Contar las historias de la gente, no ideas abstractas. Comunicar a través de emociones. Redefinir la polarización en torno a valores, no con identidades. No hablar de política: mejor mezclarla con otros contenidos (cultura, estilos de vida, entretenimiento, salud...). Construir una red de influencers digitales. No limitarse a desmentir la desinformación. Estos son algunos de los antídotos incluidos en el Anti-autoritharian toolkit, una verdadera caja de herramientas para derrotar a los nuevos líderes autoritarios.

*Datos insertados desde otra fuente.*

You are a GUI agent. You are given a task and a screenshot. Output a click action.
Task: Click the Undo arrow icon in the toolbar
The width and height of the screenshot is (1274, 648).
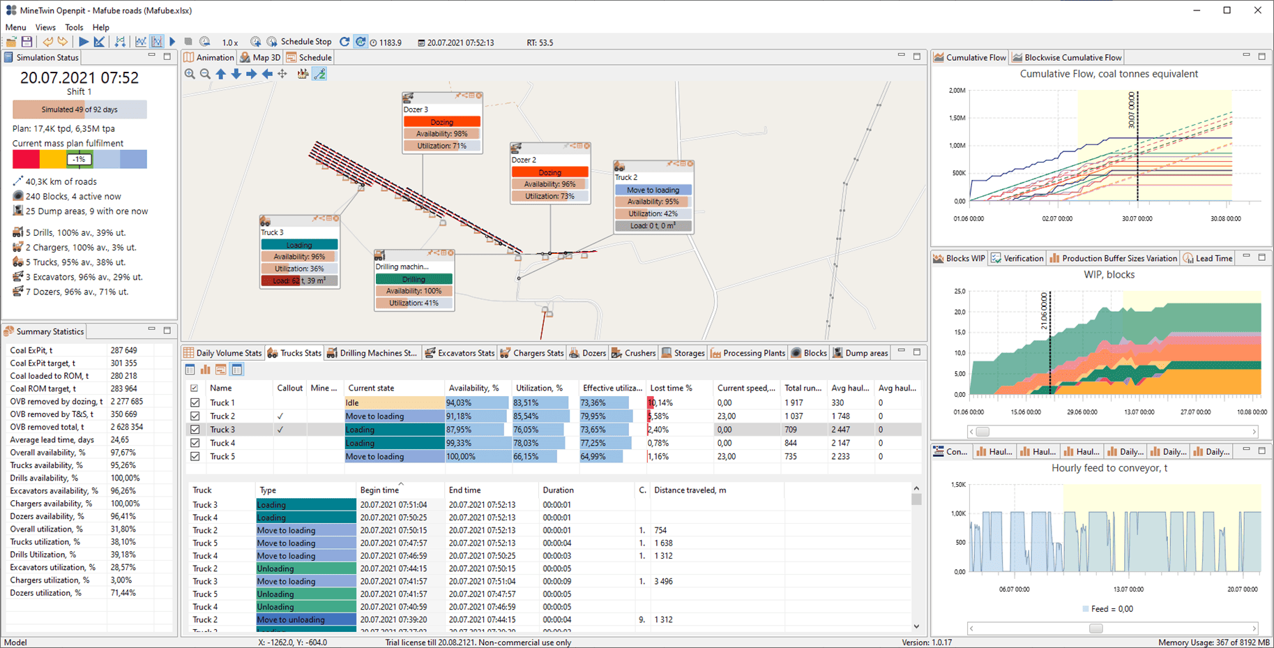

El toolkit, lanzado por la organización Democracy Hub (D-Hub), denuncia que políticos como los presidentes Javier Milei o Donald Trump, el exmandatario brasileño Jair Bolsonaro o el primer ministro indio Narendra Modi no improvisan. “Cambian sus formas para adaptarse al lugar” siguiendo “los mismos patrones y estrategias”. “Frente a este nuevo fenómeno, vimos que había mucho diagnóstico (académico, periodístico). Lo que faltaba eran los antídotos. Nosotros pusimos el foco ahí, hay lugares donde se los logró frenar”, asegura el coordinador del proyecto, el argentino Agustín Frizzera. El proyecto fue cocinado a lo largo de dos años, a partir de 130 entrevistas en 30 países y el estudio de 159 ejemplos concretos. El kit está rociado de casos de éxito contra los nuevos autoritarismos. En Francia, actores democráticos trabajaron con influencers para movilizar votantes jóvenes. En India y Brasil, se usaron grupos de WhatsApp para organizar voluntarios y convertir el apoyo en acción.